● **Stored data entries**:

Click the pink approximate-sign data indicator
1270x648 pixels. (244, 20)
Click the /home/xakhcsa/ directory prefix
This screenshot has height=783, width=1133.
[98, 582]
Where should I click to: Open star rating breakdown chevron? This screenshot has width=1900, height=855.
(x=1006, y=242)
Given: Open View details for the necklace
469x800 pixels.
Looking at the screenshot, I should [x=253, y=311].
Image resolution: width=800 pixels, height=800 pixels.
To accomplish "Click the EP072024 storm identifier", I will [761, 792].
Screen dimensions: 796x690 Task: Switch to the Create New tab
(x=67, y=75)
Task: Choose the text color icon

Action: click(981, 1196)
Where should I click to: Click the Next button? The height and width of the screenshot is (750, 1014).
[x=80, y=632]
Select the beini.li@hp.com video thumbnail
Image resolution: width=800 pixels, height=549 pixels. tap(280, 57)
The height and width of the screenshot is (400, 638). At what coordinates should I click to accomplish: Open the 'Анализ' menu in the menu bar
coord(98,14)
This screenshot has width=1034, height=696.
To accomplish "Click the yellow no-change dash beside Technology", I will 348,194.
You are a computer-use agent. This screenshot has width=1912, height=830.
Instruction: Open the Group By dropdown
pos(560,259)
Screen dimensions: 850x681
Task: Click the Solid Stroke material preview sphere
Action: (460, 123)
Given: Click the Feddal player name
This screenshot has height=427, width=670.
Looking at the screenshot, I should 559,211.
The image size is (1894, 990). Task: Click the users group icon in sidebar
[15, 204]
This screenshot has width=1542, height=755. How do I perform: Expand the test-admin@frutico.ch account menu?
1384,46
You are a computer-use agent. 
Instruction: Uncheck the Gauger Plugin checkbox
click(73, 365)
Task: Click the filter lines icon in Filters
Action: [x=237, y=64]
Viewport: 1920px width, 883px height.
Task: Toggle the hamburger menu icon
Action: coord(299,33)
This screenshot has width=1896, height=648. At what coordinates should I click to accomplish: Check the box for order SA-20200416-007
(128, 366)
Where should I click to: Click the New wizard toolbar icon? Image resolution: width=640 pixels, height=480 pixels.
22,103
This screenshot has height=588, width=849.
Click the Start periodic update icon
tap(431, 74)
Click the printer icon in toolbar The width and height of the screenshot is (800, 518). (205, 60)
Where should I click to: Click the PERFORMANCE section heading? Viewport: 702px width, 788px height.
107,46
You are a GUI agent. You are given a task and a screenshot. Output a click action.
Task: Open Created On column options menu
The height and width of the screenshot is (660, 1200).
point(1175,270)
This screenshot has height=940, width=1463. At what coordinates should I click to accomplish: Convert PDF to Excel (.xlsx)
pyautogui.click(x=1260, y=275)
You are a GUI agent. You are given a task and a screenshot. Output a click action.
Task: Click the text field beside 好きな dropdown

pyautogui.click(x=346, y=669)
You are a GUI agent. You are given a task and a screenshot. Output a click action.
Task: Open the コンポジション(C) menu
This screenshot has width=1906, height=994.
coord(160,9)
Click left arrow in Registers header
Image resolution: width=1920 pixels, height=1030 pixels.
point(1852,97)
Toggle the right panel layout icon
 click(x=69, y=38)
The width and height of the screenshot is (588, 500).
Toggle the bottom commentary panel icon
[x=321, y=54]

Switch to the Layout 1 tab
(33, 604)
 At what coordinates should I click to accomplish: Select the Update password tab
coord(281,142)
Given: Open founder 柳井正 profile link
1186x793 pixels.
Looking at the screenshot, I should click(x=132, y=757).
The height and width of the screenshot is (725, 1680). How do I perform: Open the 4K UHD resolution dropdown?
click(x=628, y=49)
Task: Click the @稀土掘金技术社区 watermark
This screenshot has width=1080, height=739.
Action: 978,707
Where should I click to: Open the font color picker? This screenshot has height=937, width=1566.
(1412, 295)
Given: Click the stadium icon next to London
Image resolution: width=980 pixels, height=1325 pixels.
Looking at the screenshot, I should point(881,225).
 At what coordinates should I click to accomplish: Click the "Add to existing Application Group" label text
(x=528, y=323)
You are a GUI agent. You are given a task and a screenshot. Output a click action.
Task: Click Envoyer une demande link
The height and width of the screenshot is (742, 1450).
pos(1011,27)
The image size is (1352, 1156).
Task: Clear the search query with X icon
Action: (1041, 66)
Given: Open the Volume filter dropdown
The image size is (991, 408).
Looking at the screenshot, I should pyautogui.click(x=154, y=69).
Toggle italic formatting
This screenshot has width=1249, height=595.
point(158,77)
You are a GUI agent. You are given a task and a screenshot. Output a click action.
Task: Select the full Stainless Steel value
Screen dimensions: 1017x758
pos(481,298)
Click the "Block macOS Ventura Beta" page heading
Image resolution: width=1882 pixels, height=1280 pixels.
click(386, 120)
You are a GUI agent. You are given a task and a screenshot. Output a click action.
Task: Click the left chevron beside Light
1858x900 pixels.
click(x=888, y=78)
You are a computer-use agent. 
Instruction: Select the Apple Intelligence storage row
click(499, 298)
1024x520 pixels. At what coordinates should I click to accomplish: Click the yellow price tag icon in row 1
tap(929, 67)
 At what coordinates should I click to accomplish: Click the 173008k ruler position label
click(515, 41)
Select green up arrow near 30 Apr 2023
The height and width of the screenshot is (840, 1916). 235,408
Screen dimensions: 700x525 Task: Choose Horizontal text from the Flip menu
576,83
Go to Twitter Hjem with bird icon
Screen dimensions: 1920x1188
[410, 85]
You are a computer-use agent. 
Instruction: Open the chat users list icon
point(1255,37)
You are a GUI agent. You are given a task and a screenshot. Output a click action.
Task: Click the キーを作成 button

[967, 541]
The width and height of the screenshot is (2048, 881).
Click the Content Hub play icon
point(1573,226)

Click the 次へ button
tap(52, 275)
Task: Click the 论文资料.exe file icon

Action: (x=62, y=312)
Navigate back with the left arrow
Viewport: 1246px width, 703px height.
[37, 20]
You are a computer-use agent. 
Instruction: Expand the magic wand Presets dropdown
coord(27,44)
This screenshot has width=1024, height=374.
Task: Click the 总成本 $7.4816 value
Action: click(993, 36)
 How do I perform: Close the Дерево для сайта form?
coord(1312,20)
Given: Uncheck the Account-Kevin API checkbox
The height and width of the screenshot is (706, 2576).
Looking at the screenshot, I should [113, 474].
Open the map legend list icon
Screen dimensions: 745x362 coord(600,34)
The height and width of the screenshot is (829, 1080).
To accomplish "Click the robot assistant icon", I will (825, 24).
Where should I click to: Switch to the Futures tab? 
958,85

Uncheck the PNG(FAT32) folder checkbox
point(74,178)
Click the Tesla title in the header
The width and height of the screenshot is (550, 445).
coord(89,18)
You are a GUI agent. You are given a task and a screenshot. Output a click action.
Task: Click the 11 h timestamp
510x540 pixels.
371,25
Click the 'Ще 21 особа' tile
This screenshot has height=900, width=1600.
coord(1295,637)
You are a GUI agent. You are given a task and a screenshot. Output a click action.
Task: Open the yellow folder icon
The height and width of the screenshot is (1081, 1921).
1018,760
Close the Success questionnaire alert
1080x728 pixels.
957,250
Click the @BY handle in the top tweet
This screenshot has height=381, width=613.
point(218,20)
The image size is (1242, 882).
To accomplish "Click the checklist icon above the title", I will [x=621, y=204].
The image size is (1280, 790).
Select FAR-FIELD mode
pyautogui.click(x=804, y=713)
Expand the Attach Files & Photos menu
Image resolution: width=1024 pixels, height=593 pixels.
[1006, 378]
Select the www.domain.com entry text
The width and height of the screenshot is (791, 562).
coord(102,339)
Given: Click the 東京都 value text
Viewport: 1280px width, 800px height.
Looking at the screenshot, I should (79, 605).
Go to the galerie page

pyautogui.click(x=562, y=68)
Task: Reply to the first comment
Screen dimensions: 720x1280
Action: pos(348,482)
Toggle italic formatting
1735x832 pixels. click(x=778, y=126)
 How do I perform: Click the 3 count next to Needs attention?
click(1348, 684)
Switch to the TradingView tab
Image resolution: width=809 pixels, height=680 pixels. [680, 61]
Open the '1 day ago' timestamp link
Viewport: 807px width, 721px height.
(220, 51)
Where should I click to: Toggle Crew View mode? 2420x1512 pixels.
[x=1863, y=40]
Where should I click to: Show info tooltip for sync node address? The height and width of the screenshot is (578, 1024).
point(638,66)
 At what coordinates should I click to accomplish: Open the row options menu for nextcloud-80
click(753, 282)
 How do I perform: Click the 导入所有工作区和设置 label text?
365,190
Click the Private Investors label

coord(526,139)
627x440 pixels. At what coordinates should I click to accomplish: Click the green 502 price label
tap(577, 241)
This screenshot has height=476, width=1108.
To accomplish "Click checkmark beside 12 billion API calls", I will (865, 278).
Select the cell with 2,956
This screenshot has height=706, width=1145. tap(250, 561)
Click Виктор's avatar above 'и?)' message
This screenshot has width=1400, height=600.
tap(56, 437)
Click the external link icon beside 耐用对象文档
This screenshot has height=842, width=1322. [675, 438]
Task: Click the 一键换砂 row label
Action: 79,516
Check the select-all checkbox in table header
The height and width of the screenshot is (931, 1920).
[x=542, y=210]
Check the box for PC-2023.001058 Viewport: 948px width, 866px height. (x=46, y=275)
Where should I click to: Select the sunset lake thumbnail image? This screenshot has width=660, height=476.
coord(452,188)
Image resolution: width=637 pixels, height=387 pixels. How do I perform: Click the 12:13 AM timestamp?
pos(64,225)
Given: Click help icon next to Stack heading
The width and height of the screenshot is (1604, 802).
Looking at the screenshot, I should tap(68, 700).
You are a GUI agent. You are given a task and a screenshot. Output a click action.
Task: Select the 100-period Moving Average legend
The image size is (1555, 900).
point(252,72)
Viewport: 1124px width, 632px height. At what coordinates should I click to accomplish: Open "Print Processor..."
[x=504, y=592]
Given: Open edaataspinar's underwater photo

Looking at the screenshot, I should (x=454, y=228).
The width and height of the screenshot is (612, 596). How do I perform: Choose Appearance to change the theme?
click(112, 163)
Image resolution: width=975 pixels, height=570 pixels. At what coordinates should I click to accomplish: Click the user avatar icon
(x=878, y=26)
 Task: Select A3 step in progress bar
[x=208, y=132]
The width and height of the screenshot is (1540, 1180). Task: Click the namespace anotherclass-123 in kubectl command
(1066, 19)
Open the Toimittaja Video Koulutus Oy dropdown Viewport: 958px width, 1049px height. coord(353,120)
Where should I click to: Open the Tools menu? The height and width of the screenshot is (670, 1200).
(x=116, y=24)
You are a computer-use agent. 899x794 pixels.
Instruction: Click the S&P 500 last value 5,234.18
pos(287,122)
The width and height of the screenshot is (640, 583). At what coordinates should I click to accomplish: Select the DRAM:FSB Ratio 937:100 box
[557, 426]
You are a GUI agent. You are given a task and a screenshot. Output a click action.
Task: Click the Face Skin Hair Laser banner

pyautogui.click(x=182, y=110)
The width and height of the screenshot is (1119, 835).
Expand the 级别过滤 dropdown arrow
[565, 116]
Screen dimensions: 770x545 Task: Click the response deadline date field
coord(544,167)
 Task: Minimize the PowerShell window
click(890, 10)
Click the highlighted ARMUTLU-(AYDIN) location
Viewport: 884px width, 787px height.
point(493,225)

● **Required action**: Nothing should appear in the answer except the lines above from the line with "Image resolution: width=637" through the line with "Open the Toimittaja", both included, written out exactly.

● **Reply**:
Image resolution: width=637 pixels, height=387 pixels. How do I perform: Click the 12:13 AM timestamp?
pos(64,225)
Given: Click help icon next to Stack heading
The width and height of the screenshot is (1604, 802).
Looking at the screenshot, I should tap(68, 700).
You are a GUI agent. You are given a task and a screenshot. Output a click action.
Task: Select the 100-period Moving Average legend
The image size is (1555, 900).
point(252,72)
Viewport: 1124px width, 632px height. At what coordinates should I click to accomplish: Open "Print Processor..."
[x=504, y=592]
Given: Open edaataspinar's underwater photo

Looking at the screenshot, I should (x=454, y=228).
The width and height of the screenshot is (612, 596). How do I perform: Choose Appearance to change the theme?
click(112, 163)
Image resolution: width=975 pixels, height=570 pixels. At what coordinates should I click to accomplish: Click the user avatar icon
(x=878, y=26)
 Task: Select A3 step in progress bar
[x=208, y=132]
The width and height of the screenshot is (1540, 1180). Task: Click the namespace anotherclass-123 in kubectl command
(1066, 19)
Open the Toimittaja Video Koulutus Oy dropdown Viewport: 958px width, 1049px height. coord(353,120)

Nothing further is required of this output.